This Life
A Truce in the Bragging Wars
David Flaherty
By BRUCE FEILER
Published: February 1, 2013
MOMMY BLOGGERS (and their daddy counterparts, too) agree about almost
nothing. Some favor co-sleeping; others do not. Some favor banning video
games; others do not. Similar disputes surround breast-feeding,
vaccines, cursing and whether it’s O.K. to force-feed your child
broccoli.
But a rare consensus has emerged on at least one topic. What subject
could possibly be so clear-cut it has elicited once-in-a-generation
unanimity?
That parents should stop bragging about their children.
That’s right, apparently the civil rights issue of our age is that you
have the right to remain silent — and I have the right not to hear about
— how your daughter learned to read at 16 months, your son scored 12
goals in the soccer game, and your darling got into Brown, his first
choice! (All these example were taken from actual, antibragging
diatribes.)
Consider these headlines from recent months. BabyCenter: “I Hate Hearing About Your Gifted Child.” CafĂ© Mom: “8 Most Ridiculous Things Moms Brag About.” WebMD: “How to Handle Parents Who Brag About Their Kids.” Yahoo! Voices: “Are You Sick of Being One-Upped by Fellow Moms?” Berkeley Parents Network: “My Friends’ Saintly Kids.”
Don’t get me wrong. I get the annoyance. A friend of my wife’s once
boasted about her daughter’s high Apgar score. But I’ve also heard
plenty of parental brags that seemed not only justified, but downright
heartwarming: the tone-deaf parent marveling at a child who can sing;
the parent who never went to college proud that a child got a
scholarship; the harried mother of three grateful that an older sibling
is acting sweet toward a newborn.
Parenting is tough enough; can’t you take a victory lap every now and then?
So why has this otherwise minor corner of family life elicited such
strong feelings? Part of it may be that we live in an era when many
children scurry from pottery class to gymnastics to the chess club. With
more activities come more chances for scores, ribbons and gold stars.

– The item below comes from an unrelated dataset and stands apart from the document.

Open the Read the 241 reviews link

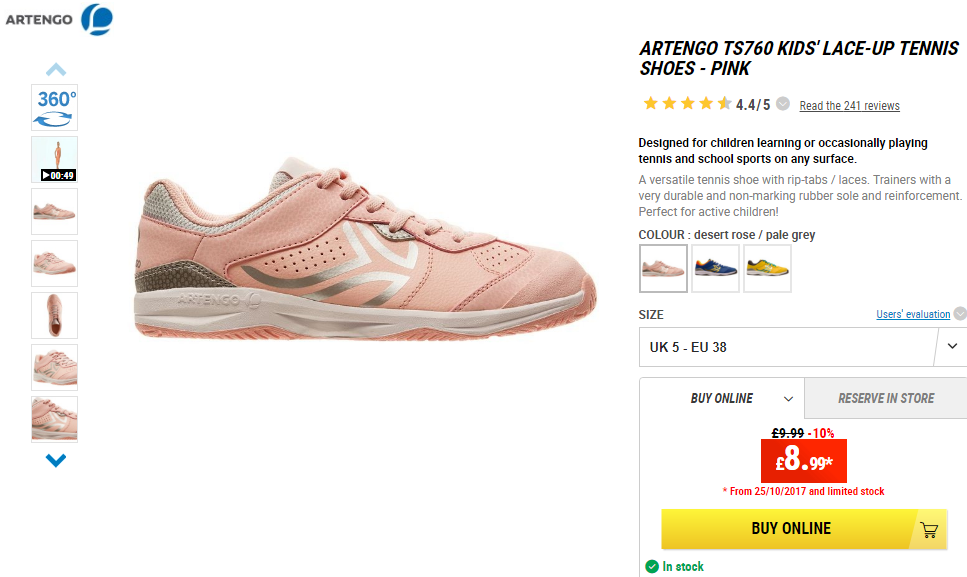849,105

Also, with Facebook, Facetime, Twitter and the like, there are more
outlets for showing off. “Let me just snap a picture of that trophy you
got for taking your first poop!”
Whatever the reason, the time seems ripe for a truce in the bragging
wars. I set out to devise some guidelines for acceptable chest-thumping.

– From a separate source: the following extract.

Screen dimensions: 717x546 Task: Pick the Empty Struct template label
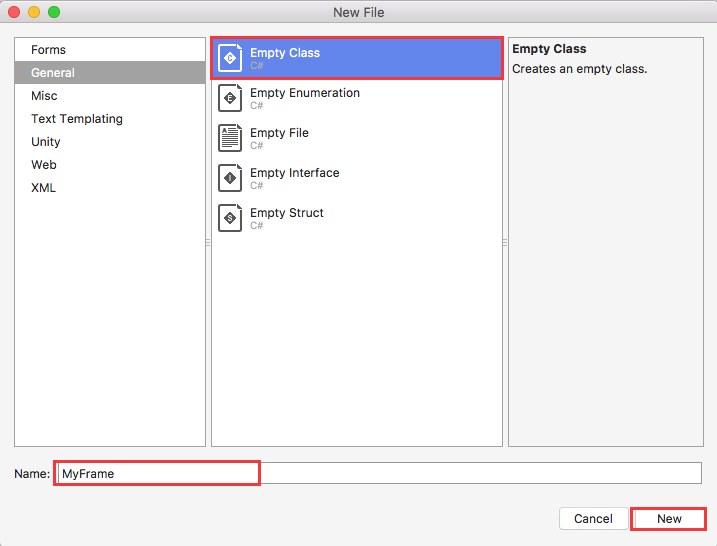point(287,213)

1. Brag about how good a child you have, not how good a parent you are. Adriana Trigiani,
the best-selling author of “Big Stone Gap” and “The Shoemaker’s Wife,”
says she’s most annoyed when parents trumpet their child-rearing skills
instead of their good fortune. “I’ve noticed when parents brag, it’s
usually a reflection of their wonderful parenting skills and not their
child’s natural abilities,” she said. “When I see people like Donald
Trump on TV taking full credit for how his children turned out, that’s
the kind of bragging that gets under people’s skin.”

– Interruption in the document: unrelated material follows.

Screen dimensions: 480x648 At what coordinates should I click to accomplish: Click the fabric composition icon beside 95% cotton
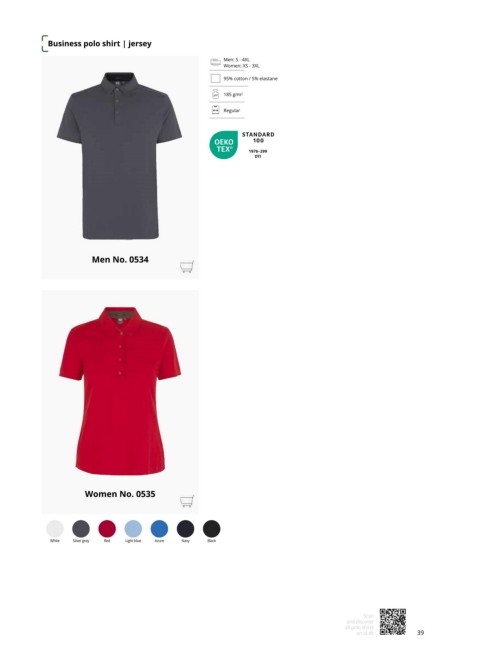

2. Brag about effort, not accomplishment. One of the signature parenting ideas of the last few years — praise effort not achievement — applies equally well to boasting. Brad Meltzer,
who wrote “The Fifth Assassin” and two nonfiction books about children,
says he doesn’t mind if parents talk about their children’s passions.
“If you say, ‘My kid loves reading,’ that’s O.K.,” he said. “If you say,
‘My kid is the best reader in his grade,’ I start the hate machine.” He
added: “It’s the difference between murder and manslaughter. It’s all
in the intent.”
3. Brag in context. Mr. Meltzer says he generally
doesn’t mind if parents brag, as long as they don’t pretend they’re
Stepford parents and their children are little angels. “I want to hear
the bragging in the context of real, gritty, poopy life,” he said. “If
you’re trying to sell me your perfect life, the hate machine starts
humming again.”
4. Follow “the bragging formula.” Another common piece
of advice — each time you criticize someone, you should give multiple
compliments — applies equally well in reverse. Each boast about a child
should come surrounded by three negatives. My son is on the honor roll
(but still wets his bed).
Laura Zigman,
the best-selling author of “Animal Husbandry” and “Her,” says that she
welcomes such a bragging formula but is concerned that for braggy
parents, even the counternegative might end up being boastful. As she
wrote in an e-mail, “My son got an A+ in Sanskrit ... but he still can’t
write his name in Mandarin!! #dummy!” or “His room is so messy he’s
going to discover new particles of matter in it someday! #MIT-bound.”